**TEXTO DADO:**
No final do dia de Páscoa, quando os outros discípulos contam a Tomé o
encontro com Jesus ressuscitado, este não deixa de manifestar as suas
dificuldades em acreditar em algo tão extraordinário. Será necessário o encontro
pessoal com Jesus e o salto do desafio da fé para que o inacreditável se
transforme em verdade crível.
A leitura do Evangelho de São João que escutámos, e que nos conta o
encontro de Jesus com os judeus em Cafarnaum e o chamado discurso do Pão da
Vida, apresenta-nos as mesmas dificuldades em acreditar numa realidade
igualmente extraordinária. Também aqui e uma vez mais será necessário
ultrapassar o desafio da fé.
Desafio que continua a colocar-se a cada um de nós e a toda a
humanidade, razão pela qual não nos pode estranhar que tantos homens e mulheres
se interroguem e coloquem em dúvida aquilo que para nós é uma verdade
fundamental, uma verdade de fé.
As perguntas sobre a incarnação de Deus, sobre a possibilidade de Deus
se rebaixar à nossa humanidade e mortalidade, sobre a sua morte como libertação
e redenção da humanidade, são afinal as perguntas e as dificuldades com que o
próprio Jesus se enfrentou na sua vida e na sua pregação.
São questões fundamentais, questões que obrigam a uma resposta que
apenas o encontro pessoal com Jesus e a consciência de que a sabedoria humana
esbarra nos mistérios que ele mesmo comporta, pode alcançar. É necessária a luz
da sabedoria divina e o dom da fé para encontrar a resposta correcta e
verdadeira.
Neste sentido, e para um encontro mais fácil, não podemos deixar de
ter presente que quando Jesus oferece a sua carne em alimento, como comida, não
está a oferecer a materialidade do seu corpo, a sua carne humana. Tal era
completamente incompreensível para os seus ouvintes, totalmente inaceitável.

**EXERCÍCIO PROPOSTO A:**
Edita as entradas desde a linha com "Structure in the title" até à linha com "[x=28, y=615]", inclusive, trocando "circular marker" por "round marker" sem alterar mais nada, e devolve só essas linhas.
O texto e as entradas são independentes entre si.

**MATERIAL A PROCESSAR:**

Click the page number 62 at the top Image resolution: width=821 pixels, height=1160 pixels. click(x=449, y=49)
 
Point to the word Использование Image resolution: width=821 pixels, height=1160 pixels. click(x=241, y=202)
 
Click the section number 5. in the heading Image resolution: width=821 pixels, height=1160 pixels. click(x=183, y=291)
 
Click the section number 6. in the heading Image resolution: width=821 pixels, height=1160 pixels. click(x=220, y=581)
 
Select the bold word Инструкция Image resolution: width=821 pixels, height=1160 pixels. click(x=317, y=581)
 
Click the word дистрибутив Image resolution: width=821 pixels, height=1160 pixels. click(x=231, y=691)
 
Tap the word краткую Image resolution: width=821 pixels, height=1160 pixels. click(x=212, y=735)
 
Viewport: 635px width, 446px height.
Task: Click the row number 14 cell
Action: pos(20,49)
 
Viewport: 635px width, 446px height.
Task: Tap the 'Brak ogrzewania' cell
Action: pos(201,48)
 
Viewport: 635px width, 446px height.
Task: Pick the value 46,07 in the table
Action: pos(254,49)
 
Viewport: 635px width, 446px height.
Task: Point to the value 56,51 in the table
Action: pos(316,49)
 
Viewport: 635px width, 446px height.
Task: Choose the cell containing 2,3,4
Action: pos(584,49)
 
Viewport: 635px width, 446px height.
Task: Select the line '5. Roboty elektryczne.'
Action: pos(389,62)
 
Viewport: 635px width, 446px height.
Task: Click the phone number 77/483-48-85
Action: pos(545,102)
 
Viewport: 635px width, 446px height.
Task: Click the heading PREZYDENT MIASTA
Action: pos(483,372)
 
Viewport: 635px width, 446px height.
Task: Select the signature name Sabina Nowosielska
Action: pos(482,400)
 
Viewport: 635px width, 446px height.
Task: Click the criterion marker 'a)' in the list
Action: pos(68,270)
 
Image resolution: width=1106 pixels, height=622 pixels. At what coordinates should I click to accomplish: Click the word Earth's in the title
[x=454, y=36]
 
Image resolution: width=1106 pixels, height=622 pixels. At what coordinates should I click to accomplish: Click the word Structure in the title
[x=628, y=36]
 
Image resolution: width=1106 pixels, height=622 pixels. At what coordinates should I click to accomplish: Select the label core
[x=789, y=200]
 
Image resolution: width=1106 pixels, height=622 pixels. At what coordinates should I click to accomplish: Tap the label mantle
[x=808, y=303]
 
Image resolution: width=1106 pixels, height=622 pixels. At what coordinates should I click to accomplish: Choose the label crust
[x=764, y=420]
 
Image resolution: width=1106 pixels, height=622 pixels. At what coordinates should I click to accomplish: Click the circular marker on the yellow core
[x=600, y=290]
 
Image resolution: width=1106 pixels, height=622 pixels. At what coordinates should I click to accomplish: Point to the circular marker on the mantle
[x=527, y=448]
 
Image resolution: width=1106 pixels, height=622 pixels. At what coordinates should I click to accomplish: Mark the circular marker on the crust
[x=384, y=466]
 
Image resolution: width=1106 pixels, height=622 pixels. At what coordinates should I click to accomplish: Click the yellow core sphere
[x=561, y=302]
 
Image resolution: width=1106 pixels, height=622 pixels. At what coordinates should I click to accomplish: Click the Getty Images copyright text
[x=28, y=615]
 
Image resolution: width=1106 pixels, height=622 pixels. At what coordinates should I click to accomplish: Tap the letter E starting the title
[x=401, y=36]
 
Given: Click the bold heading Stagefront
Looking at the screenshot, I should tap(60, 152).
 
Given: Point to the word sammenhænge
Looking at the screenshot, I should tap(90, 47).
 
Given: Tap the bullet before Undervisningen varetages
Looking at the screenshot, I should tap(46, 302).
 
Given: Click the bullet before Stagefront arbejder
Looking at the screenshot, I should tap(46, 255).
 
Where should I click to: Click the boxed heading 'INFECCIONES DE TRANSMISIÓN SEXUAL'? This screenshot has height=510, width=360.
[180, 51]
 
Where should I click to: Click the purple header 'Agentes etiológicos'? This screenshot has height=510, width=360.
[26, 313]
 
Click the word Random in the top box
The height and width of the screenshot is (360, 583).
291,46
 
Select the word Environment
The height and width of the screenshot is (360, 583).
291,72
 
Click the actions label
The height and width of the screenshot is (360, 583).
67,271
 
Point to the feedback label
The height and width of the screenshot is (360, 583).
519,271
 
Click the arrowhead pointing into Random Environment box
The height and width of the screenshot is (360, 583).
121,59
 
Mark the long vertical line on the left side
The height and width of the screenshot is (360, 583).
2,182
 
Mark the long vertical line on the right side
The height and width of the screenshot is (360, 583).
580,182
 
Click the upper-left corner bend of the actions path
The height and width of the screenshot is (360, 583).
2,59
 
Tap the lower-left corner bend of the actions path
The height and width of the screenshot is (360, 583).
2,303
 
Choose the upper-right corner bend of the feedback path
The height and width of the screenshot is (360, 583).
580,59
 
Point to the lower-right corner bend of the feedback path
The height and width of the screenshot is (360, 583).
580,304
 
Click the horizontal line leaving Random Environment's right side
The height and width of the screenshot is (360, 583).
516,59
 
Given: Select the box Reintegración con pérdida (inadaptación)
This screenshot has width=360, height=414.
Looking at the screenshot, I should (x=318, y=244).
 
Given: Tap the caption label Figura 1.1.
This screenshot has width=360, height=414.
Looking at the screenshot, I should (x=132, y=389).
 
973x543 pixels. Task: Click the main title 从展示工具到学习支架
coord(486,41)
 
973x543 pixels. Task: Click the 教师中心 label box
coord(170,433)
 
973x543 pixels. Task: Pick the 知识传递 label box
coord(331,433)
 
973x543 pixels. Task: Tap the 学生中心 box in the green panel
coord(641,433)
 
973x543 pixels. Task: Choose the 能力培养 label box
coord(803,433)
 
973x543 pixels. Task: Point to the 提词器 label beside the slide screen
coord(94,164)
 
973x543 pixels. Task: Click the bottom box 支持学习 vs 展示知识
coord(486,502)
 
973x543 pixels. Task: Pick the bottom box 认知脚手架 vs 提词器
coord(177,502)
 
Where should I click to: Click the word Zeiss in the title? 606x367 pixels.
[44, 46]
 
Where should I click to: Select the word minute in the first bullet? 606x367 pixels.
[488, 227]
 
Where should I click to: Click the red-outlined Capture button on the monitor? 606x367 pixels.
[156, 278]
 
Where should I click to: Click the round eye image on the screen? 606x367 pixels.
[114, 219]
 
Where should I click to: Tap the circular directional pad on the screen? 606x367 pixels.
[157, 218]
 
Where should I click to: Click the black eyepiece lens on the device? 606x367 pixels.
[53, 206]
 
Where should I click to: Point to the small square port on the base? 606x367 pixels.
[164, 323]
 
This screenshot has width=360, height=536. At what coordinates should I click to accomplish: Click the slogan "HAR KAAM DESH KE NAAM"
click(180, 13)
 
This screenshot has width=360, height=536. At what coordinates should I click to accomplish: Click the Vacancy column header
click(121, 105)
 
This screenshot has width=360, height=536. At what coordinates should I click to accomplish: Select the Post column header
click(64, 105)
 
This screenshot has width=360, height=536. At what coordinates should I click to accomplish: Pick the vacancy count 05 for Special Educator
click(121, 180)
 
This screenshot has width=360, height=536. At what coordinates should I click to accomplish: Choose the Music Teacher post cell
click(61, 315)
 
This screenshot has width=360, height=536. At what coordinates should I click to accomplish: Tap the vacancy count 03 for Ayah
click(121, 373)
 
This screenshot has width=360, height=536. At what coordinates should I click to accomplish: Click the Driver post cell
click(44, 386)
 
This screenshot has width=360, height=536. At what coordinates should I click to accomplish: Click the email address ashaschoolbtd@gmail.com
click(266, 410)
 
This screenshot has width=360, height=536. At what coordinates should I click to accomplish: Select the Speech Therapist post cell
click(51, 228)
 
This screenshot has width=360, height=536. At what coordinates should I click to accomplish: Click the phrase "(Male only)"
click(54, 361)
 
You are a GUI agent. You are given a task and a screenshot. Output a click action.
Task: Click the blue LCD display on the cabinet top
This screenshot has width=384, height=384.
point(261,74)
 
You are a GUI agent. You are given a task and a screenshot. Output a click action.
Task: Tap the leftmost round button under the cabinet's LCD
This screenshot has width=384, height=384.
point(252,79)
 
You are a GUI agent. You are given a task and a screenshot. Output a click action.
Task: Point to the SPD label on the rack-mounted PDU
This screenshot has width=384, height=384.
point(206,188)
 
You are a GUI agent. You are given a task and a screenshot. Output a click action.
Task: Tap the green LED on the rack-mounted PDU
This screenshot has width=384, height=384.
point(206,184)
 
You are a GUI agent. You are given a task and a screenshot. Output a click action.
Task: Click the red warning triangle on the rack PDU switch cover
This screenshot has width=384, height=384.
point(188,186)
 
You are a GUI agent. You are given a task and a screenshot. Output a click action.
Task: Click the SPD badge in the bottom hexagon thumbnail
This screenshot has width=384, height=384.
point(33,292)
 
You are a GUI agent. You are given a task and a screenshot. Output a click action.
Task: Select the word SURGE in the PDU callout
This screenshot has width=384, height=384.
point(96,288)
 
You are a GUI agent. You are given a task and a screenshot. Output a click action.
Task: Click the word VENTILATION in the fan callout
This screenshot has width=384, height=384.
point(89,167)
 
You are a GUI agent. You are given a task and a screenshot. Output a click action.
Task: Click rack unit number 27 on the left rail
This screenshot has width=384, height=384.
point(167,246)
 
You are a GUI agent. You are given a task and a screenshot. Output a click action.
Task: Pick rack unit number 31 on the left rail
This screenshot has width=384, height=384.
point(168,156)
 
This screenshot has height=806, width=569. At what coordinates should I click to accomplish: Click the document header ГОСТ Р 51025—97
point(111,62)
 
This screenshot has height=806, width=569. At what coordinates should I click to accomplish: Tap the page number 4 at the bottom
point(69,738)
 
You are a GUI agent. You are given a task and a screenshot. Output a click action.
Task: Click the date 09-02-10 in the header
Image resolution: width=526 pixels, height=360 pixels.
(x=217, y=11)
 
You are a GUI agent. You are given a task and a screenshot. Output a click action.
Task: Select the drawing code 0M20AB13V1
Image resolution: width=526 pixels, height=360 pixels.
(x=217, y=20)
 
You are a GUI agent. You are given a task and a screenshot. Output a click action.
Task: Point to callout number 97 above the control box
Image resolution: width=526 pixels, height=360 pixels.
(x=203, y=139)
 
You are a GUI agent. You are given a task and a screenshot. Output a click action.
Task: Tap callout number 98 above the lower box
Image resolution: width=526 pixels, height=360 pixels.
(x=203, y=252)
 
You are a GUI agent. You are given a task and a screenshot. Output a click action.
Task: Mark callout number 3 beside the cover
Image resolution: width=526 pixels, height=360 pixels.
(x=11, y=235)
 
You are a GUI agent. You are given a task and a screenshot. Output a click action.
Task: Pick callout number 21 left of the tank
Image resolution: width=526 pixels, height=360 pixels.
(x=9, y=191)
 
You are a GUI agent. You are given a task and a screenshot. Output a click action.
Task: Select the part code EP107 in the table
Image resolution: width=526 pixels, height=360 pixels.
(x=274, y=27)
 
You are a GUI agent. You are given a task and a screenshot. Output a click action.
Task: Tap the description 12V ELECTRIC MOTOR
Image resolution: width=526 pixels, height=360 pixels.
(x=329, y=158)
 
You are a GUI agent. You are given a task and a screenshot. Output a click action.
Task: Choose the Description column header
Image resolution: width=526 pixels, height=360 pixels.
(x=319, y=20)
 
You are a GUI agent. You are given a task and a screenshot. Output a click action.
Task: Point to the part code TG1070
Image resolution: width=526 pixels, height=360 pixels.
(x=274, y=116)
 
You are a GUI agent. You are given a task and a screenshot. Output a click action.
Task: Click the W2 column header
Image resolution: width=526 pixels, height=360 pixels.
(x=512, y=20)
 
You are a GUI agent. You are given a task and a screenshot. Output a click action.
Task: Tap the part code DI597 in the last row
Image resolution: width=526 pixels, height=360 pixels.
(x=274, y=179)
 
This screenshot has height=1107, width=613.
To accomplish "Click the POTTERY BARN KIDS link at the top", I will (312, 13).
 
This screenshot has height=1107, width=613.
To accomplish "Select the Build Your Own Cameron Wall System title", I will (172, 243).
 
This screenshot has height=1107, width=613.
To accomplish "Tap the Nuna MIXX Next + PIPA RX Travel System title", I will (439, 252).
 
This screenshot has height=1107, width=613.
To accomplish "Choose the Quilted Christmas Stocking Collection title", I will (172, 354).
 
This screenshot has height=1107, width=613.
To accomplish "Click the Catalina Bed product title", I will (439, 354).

**EXERCÍCIO PROPOSTO B:**
Segundo o texto dado, onde se passa o encontro de Jesus com os judeus narrado na leitura do Evangelho de São João?

**RESULTADO DO EXERCÍCIO A:**
Image resolution: width=1106 pixels, height=622 pixels. At what coordinates should I click to accomplish: Click the word Structure in the title
[x=628, y=36]
 
Image resolution: width=1106 pixels, height=622 pixels. At what coordinates should I click to accomplish: Select the label core
[x=789, y=200]
 
Image resolution: width=1106 pixels, height=622 pixels. At what coordinates should I click to accomplish: Tap the label mantle
[x=808, y=303]
 
Image resolution: width=1106 pixels, height=622 pixels. At what coordinates should I click to accomplish: Choose the label crust
[x=764, y=420]
 
Image resolution: width=1106 pixels, height=622 pixels. At what coordinates should I click to accomplish: Click the round marker on the yellow core
[x=600, y=290]
 
Image resolution: width=1106 pixels, height=622 pixels. At what coordinates should I click to accomplish: Point to the round marker on the mantle
[x=527, y=448]
 
Image resolution: width=1106 pixels, height=622 pixels. At what coordinates should I click to accomplish: Mark the round marker on the crust
[x=384, y=466]
 
Image resolution: width=1106 pixels, height=622 pixels. At what coordinates should I click to accomplish: Click the yellow core sphere
[x=561, y=302]
 
Image resolution: width=1106 pixels, height=622 pixels. At what coordinates should I click to accomplish: Click the Getty Images copyright text
[x=28, y=615]

**RESULTADO DO EXERCÍCIO B:**
Em Cafarnaum.